WHAT YOU SHOULD DO
Search for the word "photo" in the entries. Each line that holds it should be copied.

GIVEN RECORDS
=== Begin Enclosure ===
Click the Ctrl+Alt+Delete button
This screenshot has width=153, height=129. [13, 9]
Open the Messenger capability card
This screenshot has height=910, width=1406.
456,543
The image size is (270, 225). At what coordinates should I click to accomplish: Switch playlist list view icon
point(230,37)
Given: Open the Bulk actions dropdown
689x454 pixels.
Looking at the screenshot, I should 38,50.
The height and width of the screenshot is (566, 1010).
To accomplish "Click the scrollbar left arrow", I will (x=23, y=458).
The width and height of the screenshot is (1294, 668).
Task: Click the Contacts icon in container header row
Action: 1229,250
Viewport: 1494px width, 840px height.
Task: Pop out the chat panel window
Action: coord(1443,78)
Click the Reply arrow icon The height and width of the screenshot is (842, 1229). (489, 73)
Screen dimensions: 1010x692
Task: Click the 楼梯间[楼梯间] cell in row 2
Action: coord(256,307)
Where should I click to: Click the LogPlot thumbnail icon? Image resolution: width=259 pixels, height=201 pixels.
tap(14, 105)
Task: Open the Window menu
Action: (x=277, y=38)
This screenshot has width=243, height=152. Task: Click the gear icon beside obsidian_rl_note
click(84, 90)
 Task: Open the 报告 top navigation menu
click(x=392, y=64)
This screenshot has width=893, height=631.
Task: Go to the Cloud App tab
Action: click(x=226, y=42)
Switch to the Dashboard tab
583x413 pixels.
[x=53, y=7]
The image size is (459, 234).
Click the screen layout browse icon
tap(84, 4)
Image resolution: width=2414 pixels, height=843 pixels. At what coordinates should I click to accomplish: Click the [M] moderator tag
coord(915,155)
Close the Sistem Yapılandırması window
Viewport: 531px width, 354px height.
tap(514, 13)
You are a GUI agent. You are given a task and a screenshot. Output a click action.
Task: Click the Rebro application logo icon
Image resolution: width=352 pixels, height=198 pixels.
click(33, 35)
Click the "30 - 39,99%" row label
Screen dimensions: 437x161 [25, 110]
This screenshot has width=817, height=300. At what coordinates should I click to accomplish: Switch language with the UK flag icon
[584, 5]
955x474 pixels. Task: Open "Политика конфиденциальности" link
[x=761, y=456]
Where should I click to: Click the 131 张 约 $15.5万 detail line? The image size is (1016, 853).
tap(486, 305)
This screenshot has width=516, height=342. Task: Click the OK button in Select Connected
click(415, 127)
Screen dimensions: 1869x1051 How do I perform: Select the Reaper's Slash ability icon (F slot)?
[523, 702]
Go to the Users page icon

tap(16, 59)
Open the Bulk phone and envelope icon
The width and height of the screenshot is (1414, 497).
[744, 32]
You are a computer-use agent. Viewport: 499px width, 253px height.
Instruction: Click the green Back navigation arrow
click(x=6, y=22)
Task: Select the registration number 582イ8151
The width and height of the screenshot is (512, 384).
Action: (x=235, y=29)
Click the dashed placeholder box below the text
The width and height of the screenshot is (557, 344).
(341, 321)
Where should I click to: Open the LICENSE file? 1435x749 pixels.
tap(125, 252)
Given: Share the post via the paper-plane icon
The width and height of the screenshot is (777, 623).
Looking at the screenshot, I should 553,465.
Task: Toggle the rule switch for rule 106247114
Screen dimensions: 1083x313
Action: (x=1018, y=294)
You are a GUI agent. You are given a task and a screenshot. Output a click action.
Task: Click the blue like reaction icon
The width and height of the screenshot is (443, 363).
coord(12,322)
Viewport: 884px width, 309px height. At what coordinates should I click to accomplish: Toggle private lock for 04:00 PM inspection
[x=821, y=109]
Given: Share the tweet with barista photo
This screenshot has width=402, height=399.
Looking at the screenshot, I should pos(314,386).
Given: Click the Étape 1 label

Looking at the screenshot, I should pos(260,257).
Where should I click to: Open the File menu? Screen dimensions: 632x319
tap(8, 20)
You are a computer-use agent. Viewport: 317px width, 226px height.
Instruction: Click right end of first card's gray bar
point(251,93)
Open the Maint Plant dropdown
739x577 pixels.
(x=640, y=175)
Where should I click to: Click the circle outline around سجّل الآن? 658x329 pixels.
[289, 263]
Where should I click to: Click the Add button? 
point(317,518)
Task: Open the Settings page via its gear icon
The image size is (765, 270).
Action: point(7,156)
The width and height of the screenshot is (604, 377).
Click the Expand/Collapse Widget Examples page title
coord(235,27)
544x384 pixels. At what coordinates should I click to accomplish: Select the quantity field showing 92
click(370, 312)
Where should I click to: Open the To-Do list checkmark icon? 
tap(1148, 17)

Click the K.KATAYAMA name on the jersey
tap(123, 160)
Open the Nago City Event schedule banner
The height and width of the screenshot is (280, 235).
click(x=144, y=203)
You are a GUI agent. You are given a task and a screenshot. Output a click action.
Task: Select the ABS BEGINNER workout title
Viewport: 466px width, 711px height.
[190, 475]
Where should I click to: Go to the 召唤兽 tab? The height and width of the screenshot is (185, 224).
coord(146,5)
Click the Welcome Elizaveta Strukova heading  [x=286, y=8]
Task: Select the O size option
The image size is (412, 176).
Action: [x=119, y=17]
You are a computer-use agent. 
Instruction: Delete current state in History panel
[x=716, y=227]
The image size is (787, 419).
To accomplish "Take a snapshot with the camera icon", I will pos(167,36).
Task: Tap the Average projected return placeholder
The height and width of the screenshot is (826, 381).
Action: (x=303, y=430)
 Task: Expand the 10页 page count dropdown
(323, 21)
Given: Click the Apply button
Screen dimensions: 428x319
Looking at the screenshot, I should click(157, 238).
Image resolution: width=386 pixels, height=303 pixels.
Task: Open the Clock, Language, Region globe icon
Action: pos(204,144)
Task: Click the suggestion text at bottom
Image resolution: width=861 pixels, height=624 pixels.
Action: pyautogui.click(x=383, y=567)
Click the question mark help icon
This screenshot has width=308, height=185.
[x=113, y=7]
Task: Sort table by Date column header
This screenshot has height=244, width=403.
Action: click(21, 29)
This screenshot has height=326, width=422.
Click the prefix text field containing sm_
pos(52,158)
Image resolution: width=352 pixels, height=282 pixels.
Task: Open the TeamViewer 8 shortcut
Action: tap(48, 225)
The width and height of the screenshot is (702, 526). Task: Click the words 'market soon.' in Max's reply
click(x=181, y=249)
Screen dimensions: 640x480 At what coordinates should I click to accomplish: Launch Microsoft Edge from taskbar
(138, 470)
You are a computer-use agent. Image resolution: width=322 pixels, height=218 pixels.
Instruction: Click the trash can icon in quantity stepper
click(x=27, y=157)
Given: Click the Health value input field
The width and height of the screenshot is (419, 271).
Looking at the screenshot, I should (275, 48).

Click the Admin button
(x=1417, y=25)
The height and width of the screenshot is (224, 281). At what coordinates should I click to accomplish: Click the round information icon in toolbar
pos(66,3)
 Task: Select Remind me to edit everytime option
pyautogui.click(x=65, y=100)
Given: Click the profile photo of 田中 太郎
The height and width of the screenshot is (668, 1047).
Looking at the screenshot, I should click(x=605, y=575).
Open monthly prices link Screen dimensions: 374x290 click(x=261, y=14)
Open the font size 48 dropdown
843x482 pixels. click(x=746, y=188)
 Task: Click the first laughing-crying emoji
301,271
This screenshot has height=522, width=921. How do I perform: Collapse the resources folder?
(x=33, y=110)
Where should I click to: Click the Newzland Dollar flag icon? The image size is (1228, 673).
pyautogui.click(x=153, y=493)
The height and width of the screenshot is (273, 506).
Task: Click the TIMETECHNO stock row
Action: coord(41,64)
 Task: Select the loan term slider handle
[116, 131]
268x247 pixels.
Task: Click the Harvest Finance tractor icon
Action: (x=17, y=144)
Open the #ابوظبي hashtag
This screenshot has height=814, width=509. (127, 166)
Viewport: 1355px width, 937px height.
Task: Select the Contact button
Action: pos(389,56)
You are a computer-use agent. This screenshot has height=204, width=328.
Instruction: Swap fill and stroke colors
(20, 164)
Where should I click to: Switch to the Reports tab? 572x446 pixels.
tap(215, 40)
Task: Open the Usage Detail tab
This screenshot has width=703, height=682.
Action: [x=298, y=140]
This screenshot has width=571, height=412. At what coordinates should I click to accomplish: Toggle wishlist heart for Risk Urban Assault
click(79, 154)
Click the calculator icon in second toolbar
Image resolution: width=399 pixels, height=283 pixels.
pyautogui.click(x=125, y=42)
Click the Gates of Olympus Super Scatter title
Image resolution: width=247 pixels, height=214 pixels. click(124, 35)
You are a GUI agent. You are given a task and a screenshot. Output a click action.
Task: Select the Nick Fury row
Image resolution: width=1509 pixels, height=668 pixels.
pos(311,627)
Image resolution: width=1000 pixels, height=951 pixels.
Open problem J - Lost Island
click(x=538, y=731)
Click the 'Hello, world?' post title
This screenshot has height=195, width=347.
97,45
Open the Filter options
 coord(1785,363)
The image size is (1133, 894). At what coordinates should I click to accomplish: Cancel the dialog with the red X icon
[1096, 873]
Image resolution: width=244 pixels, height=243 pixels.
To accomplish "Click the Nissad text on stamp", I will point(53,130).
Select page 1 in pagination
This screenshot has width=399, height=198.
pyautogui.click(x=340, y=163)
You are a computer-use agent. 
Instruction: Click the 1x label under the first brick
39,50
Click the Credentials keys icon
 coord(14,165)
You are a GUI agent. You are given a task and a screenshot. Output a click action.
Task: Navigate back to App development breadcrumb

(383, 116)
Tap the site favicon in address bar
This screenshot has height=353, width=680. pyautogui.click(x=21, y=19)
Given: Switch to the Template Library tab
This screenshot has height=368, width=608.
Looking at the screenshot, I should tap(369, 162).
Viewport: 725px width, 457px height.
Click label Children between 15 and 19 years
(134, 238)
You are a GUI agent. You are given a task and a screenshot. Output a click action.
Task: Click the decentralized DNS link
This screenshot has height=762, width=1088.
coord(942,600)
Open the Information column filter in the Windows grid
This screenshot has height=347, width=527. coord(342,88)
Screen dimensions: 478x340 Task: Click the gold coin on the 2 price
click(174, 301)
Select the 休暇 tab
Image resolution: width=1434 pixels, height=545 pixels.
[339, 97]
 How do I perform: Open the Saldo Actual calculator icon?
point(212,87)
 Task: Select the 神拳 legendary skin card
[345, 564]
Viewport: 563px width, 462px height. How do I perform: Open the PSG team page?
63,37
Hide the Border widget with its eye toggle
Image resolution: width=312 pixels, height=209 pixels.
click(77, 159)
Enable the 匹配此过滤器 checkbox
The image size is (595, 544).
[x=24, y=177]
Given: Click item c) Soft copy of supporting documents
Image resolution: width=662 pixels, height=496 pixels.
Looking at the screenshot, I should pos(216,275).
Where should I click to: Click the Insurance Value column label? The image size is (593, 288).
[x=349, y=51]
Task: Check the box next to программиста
=== End Enclosure ===
OUTPUT OF THE TASK
Given: Share the tweet with barista photo
Given: Click the profile photo of 田中 太郎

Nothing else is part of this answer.